I can’t believe I ever let him out of my sight. What was I thinking?

He’s shaking in my arms, so I stroke his back. “You’re okay, baby. I’m here. I’m not letting you go.”

And I don’t.

I hold Dante until he stops crying. Then, I carry him upstairs—despite Anatoly protesting the entire way—and give him a bath. While I rinse the dust and sweat out of his hair and wipe off his pink cheeks, he holds my hand over the lip of the tub. He keeps hold of it while I read him books in bed. Every so often, he gives my fingers a squeeze like he wants to remind himself I’m still here. Even as his eyes drift closed, he doesn’t let go.

I almost lost him.

Something about lying here with him is driving it all home. He’s safe and I now know with painful clarity that that isn’t a guarantee. We got so lucky, and I can’t count on that again.

I won’t leave his life up to chance.

He’s still breathing deeply when I slip away from him and tiptoe out of his room. I have no idea what time it is, but the house is dark. There are no voices coming from downstairs.

So I move silently down the hall and into my old bedroom.

When Mikhail first brought us here, I stashed a duffel bag under my bed, filled with everything I’d need if Dante and I had to get gone fast. It was my emergency exit plan. I almost forgot about it.

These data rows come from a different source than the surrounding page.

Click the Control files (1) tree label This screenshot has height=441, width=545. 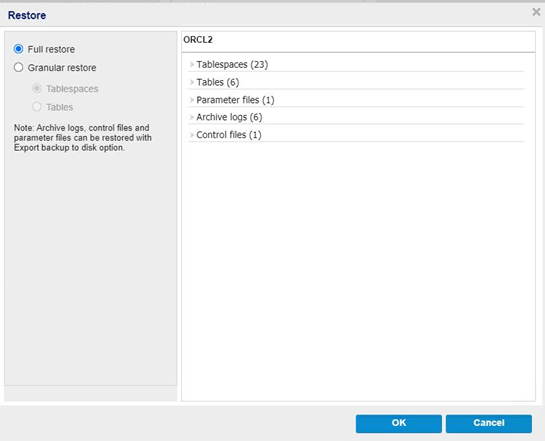pyautogui.click(x=229, y=135)
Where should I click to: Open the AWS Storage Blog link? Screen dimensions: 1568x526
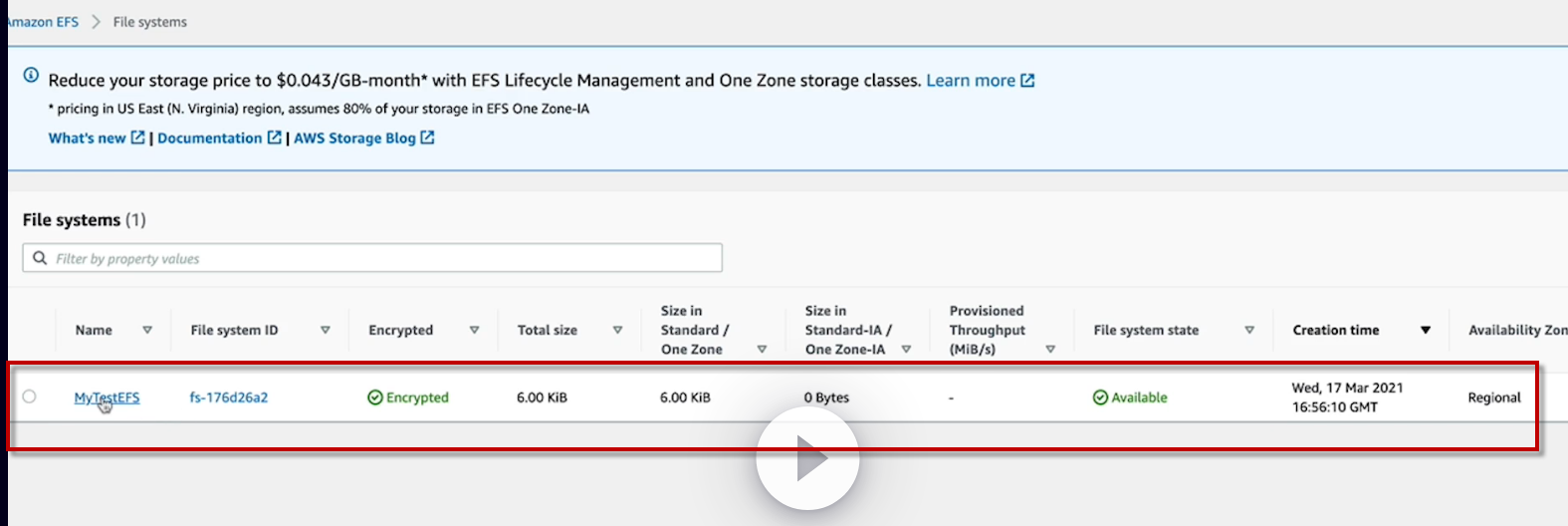click(363, 138)
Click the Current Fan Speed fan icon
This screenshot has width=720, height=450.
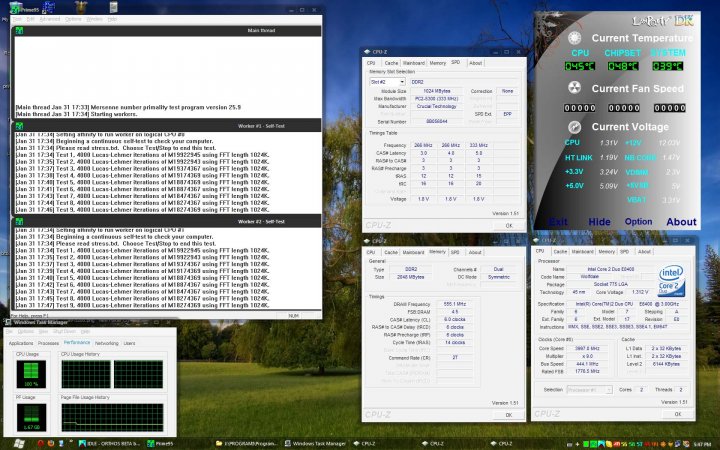point(575,88)
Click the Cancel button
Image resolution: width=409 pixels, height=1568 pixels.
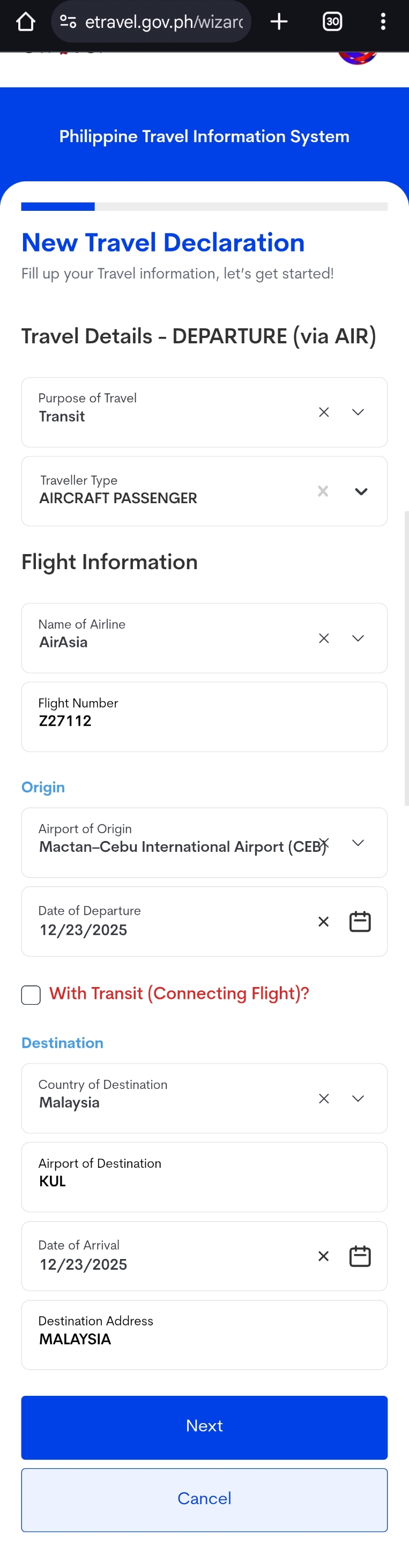pos(205,1499)
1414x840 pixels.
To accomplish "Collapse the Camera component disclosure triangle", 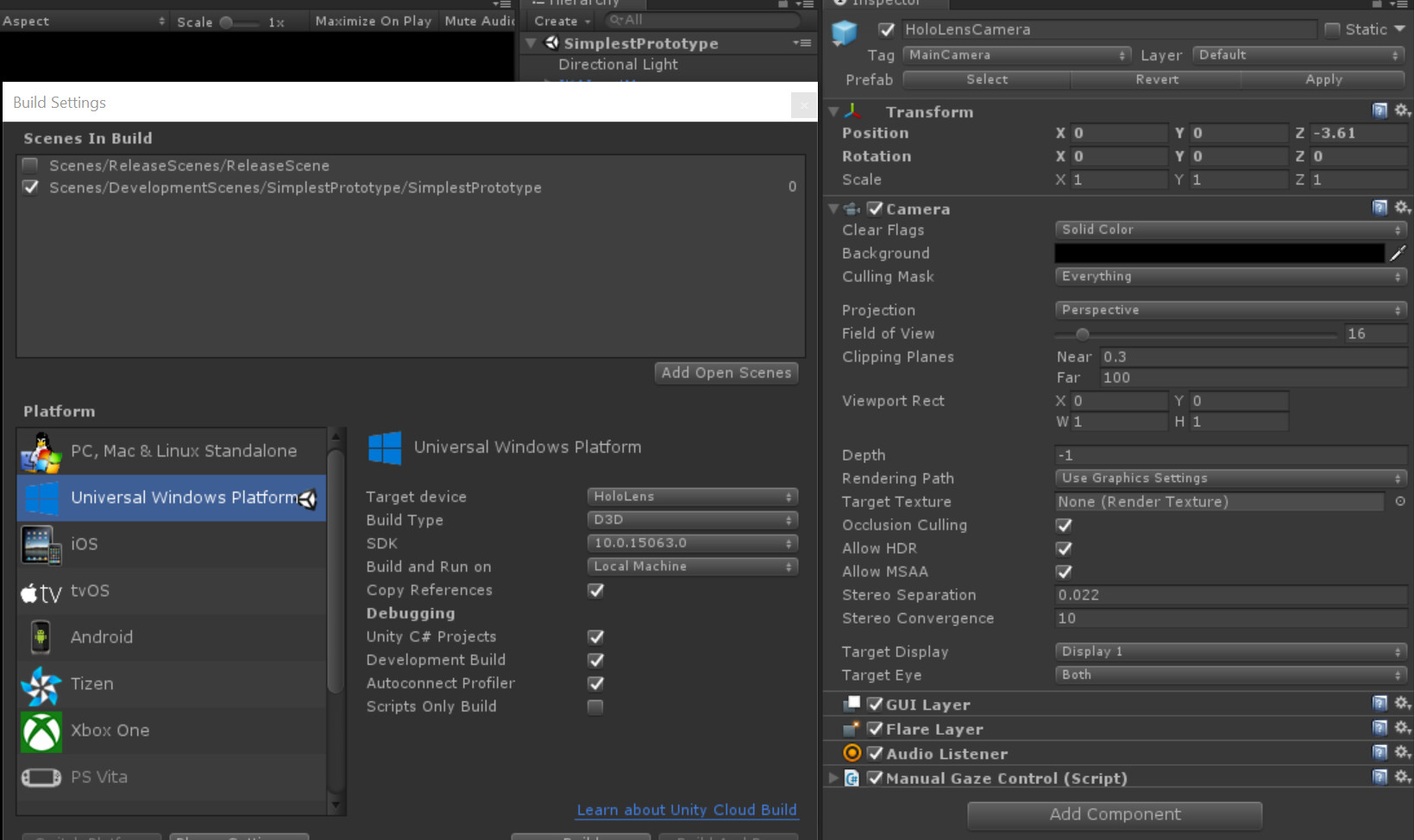I will pos(833,208).
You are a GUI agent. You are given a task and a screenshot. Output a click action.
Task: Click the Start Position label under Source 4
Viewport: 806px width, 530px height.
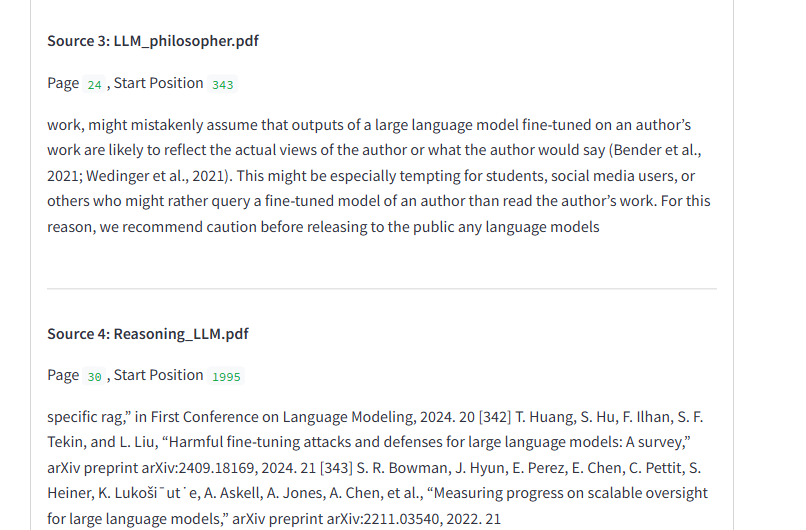(158, 375)
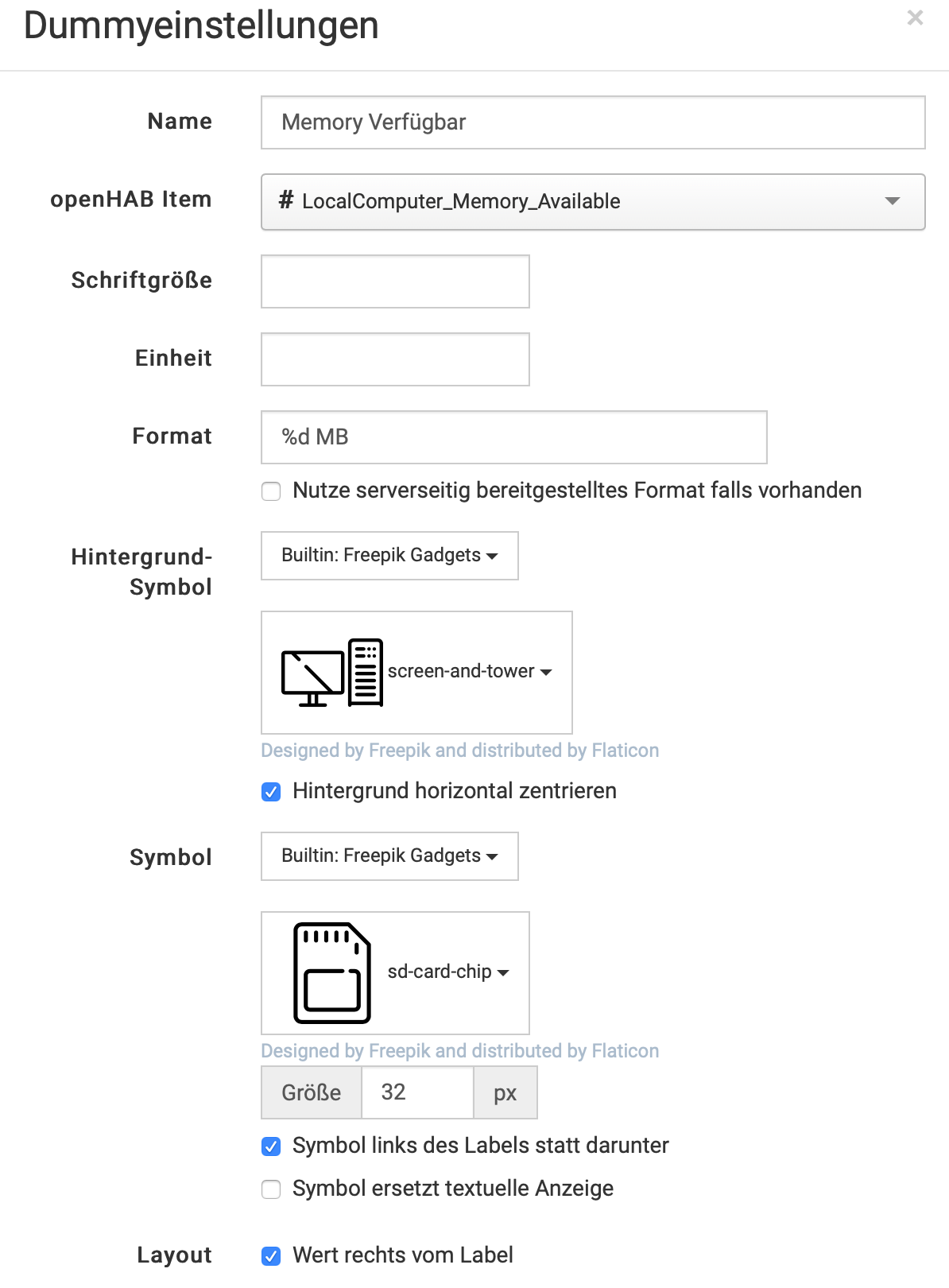This screenshot has width=949, height=1288.
Task: Click the screen-and-tower computer icon
Action: point(332,673)

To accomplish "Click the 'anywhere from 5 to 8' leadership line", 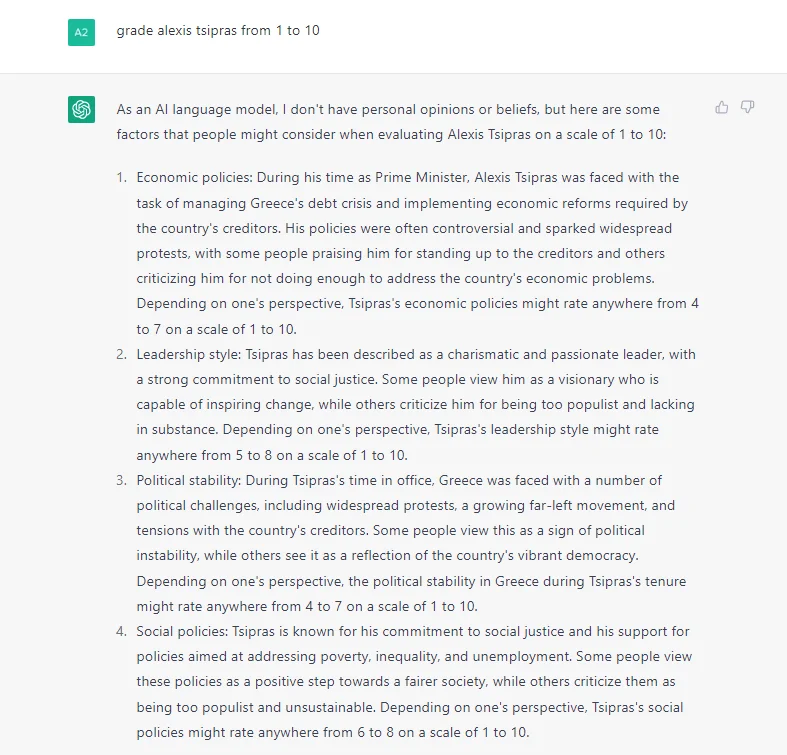I will click(272, 455).
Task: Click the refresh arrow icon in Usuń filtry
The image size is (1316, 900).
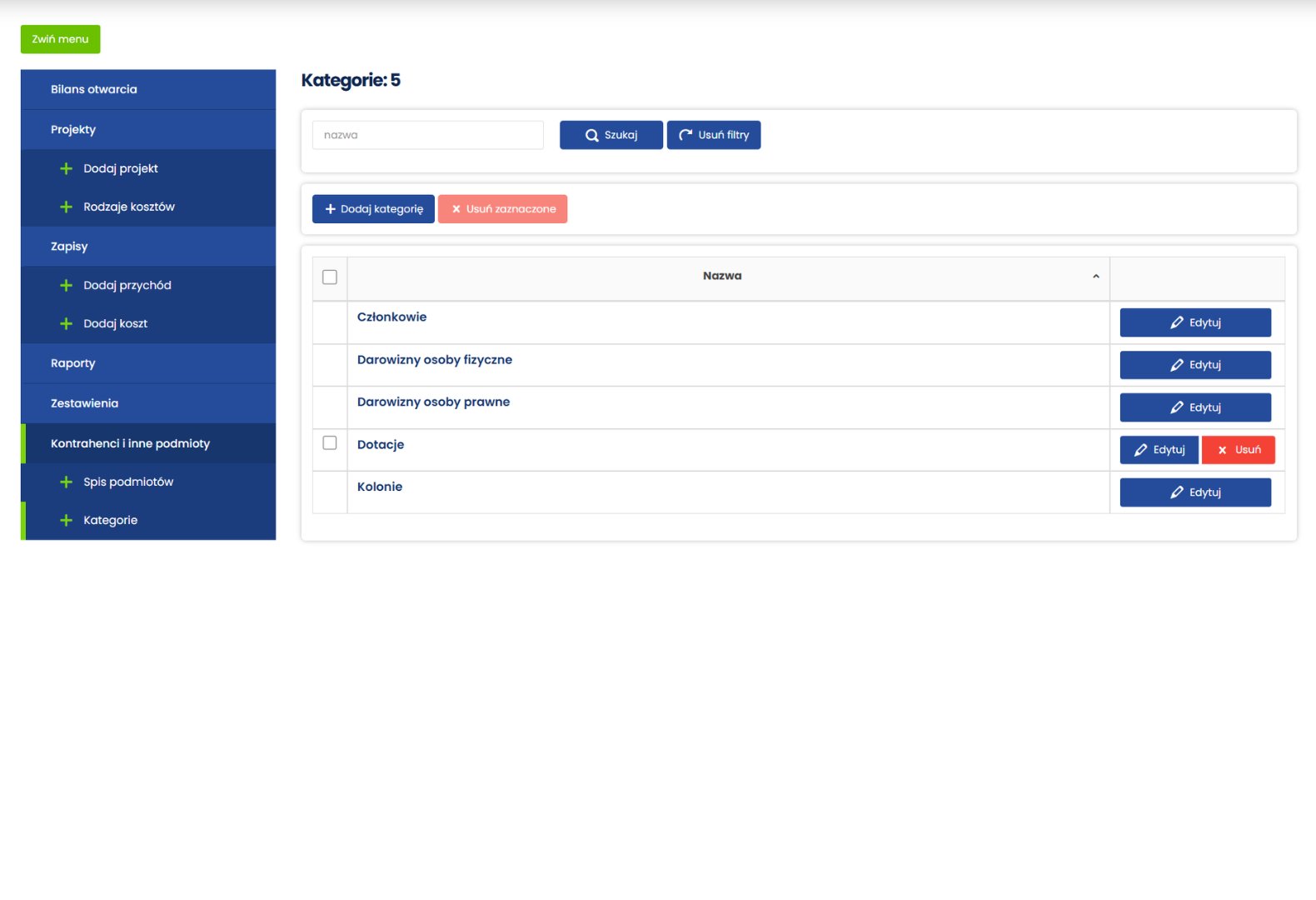Action: point(685,135)
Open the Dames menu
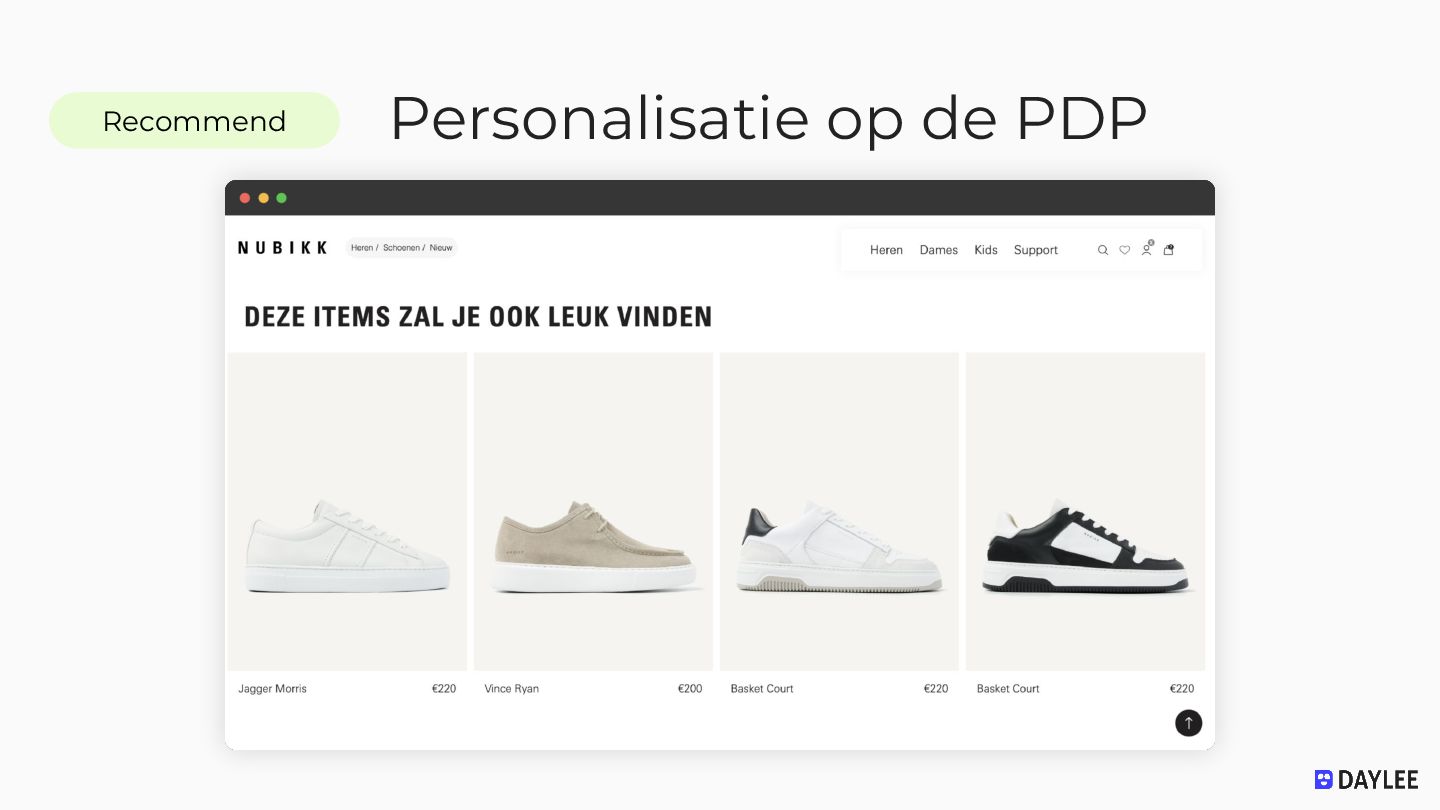 [x=939, y=250]
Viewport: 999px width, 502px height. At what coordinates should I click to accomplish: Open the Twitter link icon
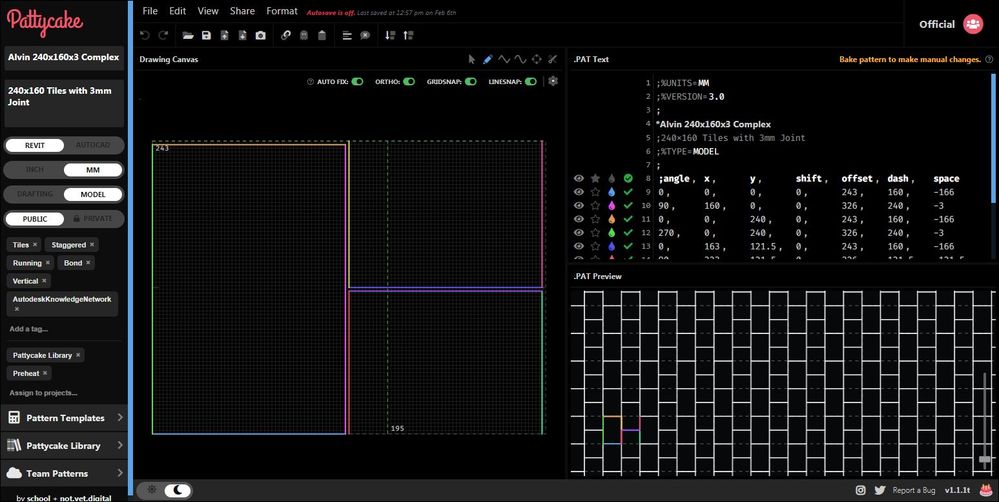tap(879, 490)
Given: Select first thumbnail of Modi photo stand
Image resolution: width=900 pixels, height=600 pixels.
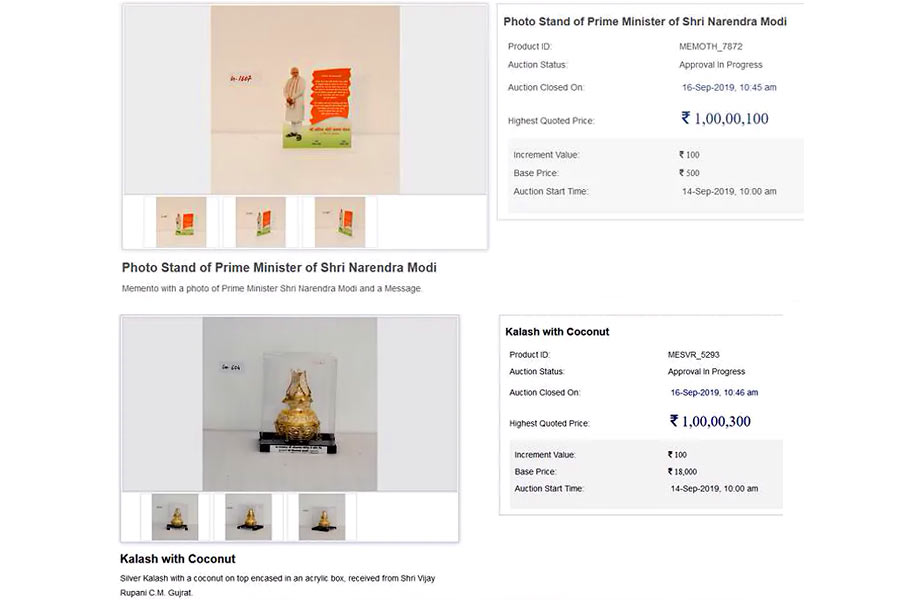Looking at the screenshot, I should coord(181,222).
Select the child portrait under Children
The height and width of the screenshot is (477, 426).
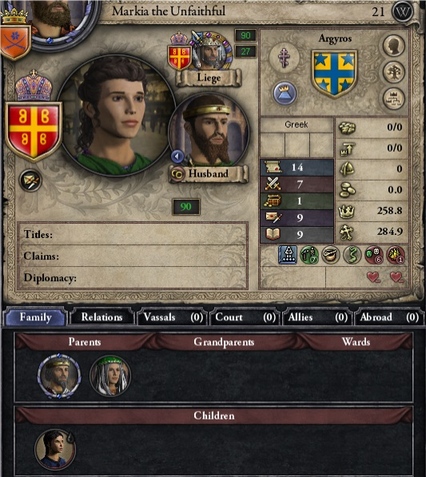coord(55,449)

There’s a fine layer of dust on the top of the bag when I pull it out from under the bed. I sweep it off and unzip it.

There are a few changes of clothes, a roll of cash that could get us three or four nights in a cheap motel—but only if we’re okay sharing with bedbugs—and toothbrushes. The bare necessities.

Except, Dante needs more than this. For years, I thought as long as Dante and I had each other, we had everything we needed. It’s a romantic idea, but things have changed.

He needs his father. He needs stability.

“But he won’t have that here, will he?” I whisper to myself.

The truth hurts, but it’s still the truth.

I blink back tears and zip the bag closed. I hike it over my shoulder and stand up…

Just as the door behind me opens.

Mikhail is a dark shadow against the hallway light, but I’d recognize the shape of him anywhere. “What the fuck are you doing?” he growls.